This is the second issue of APJEL in the 2019 volume, and it features a contribution on environmental rights in Asia and the Asia Pacific along with articles on key subjects relevant to development and environmental law and governance in Bangladesh, China and Thailand, Maldives, and New Zealand. The five articles in this issue join the eight in the first issue of 2019, which addressed a number of Asian and Pacific jurisdictions including Australia, Bangladesh and China, Indonesia, and Papua New Guinea. It has been pleasing to see the growing scholarly interest in environmental law and policy developments in a growing range of countries in the region.

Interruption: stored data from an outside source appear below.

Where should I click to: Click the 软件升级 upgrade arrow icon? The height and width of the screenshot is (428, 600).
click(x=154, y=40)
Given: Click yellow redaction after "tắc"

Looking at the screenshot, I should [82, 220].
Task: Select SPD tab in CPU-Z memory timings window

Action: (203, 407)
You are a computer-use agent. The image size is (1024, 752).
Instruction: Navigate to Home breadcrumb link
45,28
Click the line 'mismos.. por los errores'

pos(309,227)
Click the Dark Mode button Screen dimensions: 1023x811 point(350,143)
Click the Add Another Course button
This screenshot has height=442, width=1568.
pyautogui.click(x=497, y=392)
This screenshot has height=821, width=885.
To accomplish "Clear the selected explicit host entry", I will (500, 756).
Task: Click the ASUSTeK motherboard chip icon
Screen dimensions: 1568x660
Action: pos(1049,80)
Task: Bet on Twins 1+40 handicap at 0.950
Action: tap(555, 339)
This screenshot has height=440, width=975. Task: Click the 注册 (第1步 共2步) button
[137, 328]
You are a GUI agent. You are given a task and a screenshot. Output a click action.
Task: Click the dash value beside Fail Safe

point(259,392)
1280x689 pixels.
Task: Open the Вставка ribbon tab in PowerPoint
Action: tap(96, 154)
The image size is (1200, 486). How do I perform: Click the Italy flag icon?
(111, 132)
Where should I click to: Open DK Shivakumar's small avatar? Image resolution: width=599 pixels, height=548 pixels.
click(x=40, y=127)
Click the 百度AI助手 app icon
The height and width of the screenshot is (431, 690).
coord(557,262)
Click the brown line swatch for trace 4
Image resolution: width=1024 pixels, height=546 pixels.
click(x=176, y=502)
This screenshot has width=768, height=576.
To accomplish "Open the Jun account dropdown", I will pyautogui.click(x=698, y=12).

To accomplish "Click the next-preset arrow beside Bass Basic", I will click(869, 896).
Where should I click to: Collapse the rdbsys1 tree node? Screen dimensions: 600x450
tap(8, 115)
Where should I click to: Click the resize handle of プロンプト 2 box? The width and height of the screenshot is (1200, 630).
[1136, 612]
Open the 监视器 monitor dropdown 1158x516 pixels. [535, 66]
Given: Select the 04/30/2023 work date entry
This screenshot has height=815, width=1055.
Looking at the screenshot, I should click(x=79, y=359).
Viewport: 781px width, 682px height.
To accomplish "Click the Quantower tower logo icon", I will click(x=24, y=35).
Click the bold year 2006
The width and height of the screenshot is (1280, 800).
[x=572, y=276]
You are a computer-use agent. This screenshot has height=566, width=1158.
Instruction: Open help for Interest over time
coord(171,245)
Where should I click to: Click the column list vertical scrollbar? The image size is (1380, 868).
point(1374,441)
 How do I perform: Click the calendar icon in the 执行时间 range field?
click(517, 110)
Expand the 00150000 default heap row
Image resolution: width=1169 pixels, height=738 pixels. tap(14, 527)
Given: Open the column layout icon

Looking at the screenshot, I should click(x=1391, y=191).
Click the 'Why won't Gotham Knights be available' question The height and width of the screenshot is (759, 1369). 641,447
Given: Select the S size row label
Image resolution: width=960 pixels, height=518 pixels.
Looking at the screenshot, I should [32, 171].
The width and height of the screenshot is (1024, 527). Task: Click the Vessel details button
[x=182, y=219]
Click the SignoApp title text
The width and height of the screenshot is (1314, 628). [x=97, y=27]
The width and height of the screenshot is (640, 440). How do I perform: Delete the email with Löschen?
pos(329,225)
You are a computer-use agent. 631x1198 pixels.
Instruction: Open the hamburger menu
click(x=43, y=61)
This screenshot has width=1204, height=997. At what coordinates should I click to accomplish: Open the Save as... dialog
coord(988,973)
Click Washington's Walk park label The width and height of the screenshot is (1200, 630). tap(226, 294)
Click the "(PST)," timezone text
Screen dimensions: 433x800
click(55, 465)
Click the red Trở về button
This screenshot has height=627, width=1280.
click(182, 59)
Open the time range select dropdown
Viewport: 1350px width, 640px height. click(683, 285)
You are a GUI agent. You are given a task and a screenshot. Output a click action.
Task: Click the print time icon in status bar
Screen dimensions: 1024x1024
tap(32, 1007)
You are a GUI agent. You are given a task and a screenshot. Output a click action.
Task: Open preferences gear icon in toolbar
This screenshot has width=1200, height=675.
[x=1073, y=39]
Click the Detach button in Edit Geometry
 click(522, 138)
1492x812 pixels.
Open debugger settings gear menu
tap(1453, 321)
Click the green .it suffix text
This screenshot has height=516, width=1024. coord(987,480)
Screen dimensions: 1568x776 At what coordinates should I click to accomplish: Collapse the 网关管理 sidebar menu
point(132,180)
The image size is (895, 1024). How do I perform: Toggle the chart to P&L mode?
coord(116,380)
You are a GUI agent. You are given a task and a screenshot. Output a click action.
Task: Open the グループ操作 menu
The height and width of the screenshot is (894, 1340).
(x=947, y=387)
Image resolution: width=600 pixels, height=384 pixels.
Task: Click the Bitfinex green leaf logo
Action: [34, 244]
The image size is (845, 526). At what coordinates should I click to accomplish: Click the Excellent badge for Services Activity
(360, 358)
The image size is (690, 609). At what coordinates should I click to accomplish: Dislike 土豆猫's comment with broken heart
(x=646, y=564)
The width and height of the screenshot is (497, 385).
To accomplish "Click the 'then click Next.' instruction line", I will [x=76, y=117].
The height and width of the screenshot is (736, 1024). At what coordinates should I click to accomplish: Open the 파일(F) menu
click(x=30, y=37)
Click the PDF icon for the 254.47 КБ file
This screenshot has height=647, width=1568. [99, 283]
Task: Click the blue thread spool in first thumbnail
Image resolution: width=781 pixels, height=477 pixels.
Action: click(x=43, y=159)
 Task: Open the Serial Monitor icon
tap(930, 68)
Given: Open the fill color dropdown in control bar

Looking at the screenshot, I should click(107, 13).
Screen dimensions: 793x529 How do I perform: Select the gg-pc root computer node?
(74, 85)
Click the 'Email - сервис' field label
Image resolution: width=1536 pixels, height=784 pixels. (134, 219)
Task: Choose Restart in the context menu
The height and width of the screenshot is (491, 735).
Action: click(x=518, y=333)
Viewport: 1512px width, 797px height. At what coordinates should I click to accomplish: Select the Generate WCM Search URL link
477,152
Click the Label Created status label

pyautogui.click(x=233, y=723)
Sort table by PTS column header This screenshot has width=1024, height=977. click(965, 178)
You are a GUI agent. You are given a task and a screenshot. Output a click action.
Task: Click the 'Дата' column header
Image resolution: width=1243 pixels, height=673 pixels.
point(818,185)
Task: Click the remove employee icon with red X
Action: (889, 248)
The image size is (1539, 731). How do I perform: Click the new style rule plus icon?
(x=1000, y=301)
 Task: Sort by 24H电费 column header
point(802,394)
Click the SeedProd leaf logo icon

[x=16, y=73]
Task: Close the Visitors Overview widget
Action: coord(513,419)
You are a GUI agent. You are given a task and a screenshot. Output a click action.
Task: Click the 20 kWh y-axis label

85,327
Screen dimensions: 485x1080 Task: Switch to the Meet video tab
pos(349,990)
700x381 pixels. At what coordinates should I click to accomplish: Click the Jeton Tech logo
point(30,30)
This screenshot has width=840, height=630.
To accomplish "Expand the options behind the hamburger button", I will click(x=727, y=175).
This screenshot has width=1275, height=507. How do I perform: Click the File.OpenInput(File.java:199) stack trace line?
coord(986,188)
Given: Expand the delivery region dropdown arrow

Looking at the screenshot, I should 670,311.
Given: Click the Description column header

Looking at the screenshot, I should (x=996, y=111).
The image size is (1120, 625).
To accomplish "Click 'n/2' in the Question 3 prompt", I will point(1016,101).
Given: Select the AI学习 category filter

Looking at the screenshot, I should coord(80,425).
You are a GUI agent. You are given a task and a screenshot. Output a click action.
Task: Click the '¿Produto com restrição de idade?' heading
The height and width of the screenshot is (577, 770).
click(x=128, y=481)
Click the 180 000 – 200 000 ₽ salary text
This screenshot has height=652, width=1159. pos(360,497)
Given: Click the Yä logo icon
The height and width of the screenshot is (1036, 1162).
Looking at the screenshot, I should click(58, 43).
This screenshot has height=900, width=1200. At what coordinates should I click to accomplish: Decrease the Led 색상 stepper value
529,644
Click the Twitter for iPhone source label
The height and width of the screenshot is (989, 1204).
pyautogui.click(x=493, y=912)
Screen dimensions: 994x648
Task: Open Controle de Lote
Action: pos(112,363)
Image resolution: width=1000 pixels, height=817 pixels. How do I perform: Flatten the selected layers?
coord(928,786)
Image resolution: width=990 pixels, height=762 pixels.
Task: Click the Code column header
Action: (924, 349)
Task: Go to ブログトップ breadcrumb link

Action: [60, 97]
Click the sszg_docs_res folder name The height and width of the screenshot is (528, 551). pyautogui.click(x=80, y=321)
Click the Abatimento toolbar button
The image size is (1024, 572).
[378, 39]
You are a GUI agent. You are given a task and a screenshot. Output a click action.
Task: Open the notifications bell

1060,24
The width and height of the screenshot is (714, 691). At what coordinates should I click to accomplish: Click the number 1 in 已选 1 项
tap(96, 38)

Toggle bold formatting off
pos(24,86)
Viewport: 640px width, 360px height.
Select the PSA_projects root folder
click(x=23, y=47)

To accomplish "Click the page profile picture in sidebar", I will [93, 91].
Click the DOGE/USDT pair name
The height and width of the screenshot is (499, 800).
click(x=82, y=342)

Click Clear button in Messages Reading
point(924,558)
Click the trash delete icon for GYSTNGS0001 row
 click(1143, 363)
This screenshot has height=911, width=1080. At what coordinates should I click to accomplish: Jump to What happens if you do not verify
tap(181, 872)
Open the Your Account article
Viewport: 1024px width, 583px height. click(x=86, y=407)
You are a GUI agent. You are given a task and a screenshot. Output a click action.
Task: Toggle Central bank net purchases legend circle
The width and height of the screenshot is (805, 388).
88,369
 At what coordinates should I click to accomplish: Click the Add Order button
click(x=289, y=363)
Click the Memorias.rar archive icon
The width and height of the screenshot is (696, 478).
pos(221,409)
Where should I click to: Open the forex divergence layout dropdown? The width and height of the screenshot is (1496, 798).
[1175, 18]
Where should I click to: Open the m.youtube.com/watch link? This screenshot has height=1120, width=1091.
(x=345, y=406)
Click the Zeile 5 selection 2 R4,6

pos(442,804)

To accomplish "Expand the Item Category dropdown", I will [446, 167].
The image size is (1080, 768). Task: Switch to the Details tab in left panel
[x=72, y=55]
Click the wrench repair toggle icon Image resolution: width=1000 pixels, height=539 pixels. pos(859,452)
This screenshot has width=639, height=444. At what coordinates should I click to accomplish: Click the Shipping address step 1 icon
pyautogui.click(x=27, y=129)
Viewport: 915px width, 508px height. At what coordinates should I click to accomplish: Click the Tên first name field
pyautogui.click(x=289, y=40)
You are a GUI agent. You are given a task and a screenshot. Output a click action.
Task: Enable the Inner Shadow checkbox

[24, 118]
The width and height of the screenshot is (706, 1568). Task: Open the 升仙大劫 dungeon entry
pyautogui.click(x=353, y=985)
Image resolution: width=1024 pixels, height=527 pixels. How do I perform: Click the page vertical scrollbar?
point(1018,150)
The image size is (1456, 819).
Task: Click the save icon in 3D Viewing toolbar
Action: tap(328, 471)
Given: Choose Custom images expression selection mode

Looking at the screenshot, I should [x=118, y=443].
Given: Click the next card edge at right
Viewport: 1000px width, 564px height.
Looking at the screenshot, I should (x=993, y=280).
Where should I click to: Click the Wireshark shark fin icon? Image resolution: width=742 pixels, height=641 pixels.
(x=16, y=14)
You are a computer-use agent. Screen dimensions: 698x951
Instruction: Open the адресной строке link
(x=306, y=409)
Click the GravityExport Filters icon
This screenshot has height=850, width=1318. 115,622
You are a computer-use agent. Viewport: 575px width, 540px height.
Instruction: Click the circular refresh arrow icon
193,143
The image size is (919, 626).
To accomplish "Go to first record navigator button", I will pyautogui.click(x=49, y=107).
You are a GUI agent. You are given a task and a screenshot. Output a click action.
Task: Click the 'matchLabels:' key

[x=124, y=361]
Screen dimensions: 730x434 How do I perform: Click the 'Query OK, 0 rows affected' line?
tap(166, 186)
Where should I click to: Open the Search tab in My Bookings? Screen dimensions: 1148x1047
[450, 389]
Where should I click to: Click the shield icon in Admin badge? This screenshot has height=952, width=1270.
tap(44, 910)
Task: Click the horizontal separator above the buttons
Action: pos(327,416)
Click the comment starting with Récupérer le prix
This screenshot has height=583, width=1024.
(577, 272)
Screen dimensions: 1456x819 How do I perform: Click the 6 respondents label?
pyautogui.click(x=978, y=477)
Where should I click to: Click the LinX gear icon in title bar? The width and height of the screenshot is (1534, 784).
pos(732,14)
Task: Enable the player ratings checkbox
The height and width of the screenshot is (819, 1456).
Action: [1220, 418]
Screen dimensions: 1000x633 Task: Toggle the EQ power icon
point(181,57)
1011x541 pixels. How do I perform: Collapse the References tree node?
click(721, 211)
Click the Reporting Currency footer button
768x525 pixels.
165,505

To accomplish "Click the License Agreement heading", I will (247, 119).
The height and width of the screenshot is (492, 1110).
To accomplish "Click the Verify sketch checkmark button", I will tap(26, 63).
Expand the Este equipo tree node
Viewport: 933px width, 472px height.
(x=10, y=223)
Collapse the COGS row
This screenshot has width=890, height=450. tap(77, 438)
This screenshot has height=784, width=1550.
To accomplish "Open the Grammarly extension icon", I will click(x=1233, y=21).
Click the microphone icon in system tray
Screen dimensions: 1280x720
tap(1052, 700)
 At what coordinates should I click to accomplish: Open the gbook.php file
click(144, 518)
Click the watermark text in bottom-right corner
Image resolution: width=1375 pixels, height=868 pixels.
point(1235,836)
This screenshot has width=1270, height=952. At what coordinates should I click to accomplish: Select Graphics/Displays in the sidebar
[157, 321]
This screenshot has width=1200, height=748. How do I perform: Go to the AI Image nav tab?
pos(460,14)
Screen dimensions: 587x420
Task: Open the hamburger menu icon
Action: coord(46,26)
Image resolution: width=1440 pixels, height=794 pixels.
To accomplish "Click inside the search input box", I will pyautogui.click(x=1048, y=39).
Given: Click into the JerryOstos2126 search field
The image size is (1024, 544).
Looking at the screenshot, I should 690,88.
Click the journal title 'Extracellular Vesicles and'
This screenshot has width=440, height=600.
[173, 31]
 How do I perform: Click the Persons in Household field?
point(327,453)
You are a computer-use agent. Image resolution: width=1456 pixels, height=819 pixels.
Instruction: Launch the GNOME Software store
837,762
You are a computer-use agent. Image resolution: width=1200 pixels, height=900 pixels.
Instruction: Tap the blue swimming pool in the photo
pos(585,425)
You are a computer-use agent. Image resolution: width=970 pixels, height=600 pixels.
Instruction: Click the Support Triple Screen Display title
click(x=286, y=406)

We welcome both submissions of general environmental relevance and submissions on specific, focused issues, as long as both are of relevance to Asian Pacific scholarship. APJEL's goal remains the publication of careful research on a broad range of environmental law issues across the Asia Pacific, drawing lessons from comparisons and contrasts with and between countries facing similar realities, constraints, and opportunities. At the same time, it is through in-depth analysis of specific environmental law developments in specific jurisdictions that true comparative understanding can be developed and enriched, and the articles in the present issue illustrate ways in which environmental protection can be enhanced by considering quite particular problems.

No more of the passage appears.